Rachel had her official 2nd opinion visits in Boston today. She met with a neurosurgeon at Boston Children’s Hospital, who said that from a neurosurgery standpoint she doesn’t need another surgery.

Then she met with a sarcoma specialist and a radiation oncologist at Dana Farber, who said she needs surgery to remove the remaining cancer cells in her spine and radiation treatments. They strongly recommend proton beam radiation, which is only done at Mass General. Proton radiation is more precise and doesn’t have the “exit dose” radiation that traditional radiation has. Given that her heart and lungs are on the other side of the cancer cells, limiting the exit dose is really important.

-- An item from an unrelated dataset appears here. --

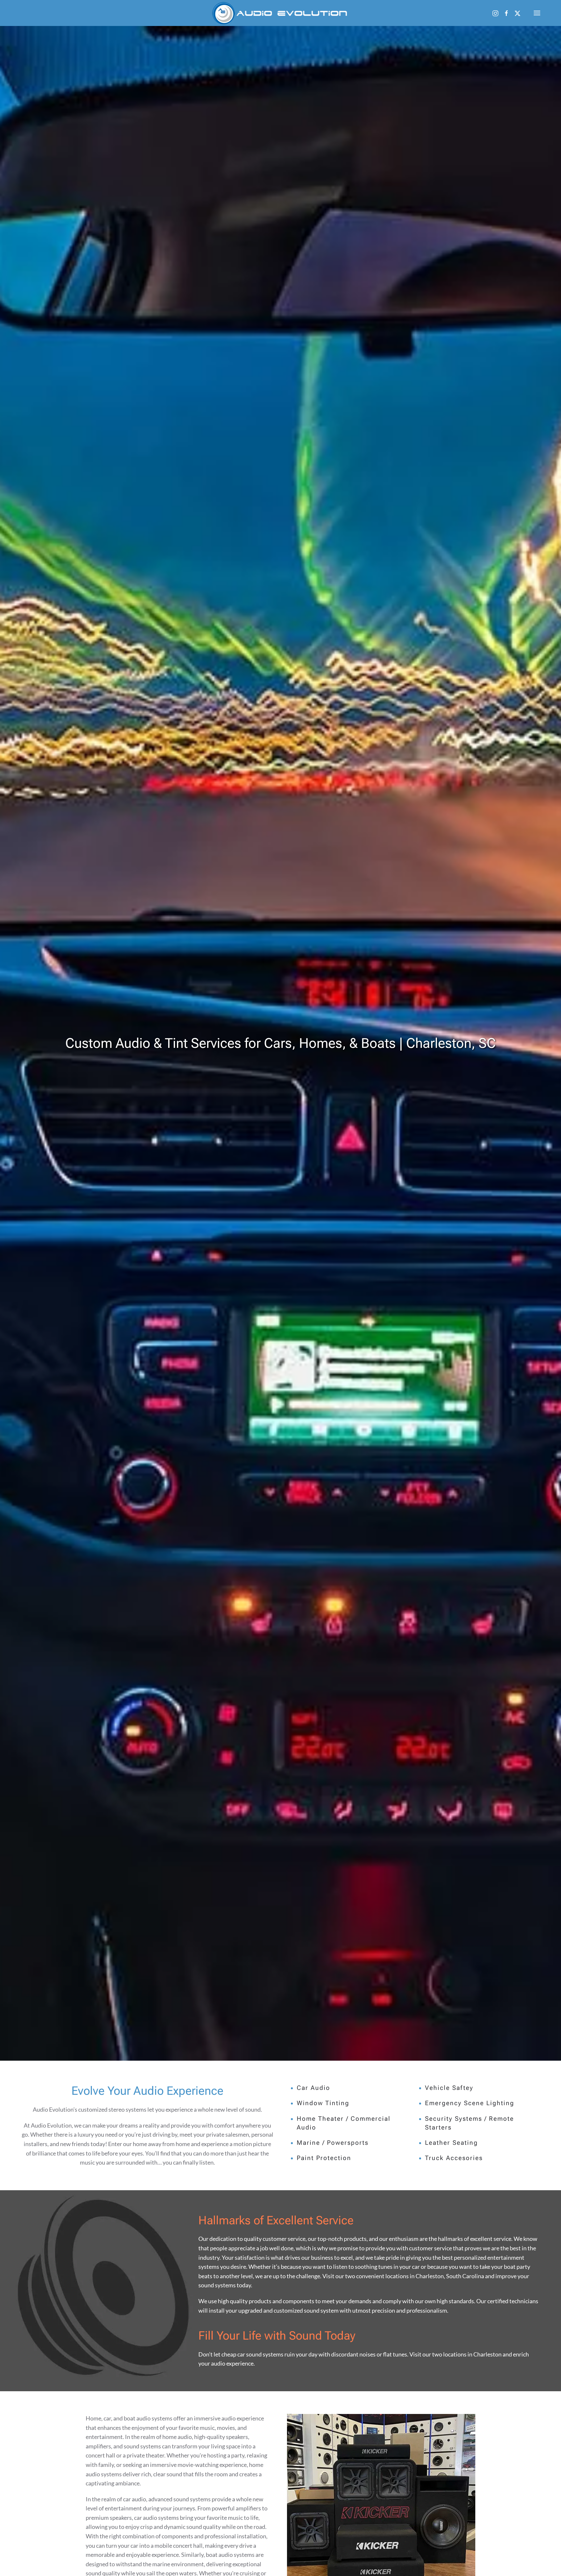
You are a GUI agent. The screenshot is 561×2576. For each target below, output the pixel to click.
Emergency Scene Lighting (469, 2103)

Dana Farber didn’t specify whether she needs the surgery at Mass General or if it could be done in Portland, but did seem to imply that it might be easier to have everything done at Mass General, and indicated that it should be soon – within the next month or so. Of course, since the treatment will be done at Mass General and not Dana Farber, these doctors that we just met (finally, after pushing for the appointments) won’t be the ones treating her and we’ll now have to wait for information from Mass General.

The sarcoma specialist did mention that Rachel shouldn’t have the final doxorubicin treatment that’s in her treatment plan, since she already had one treatment of that back in December when they thought she had the other cancer. She also mentioned a medication to protect her heart from the doxorubicin should start to be used going forward with future rounds of doxorubicin. They also mentioned referring Rachel to a genetic counselor once the genetic testing results come back because approximately 10% of osteosarcomas are genetic – which would put her at increased risk for other cancers and could also mean we should have Rachel’s sisters tested as well.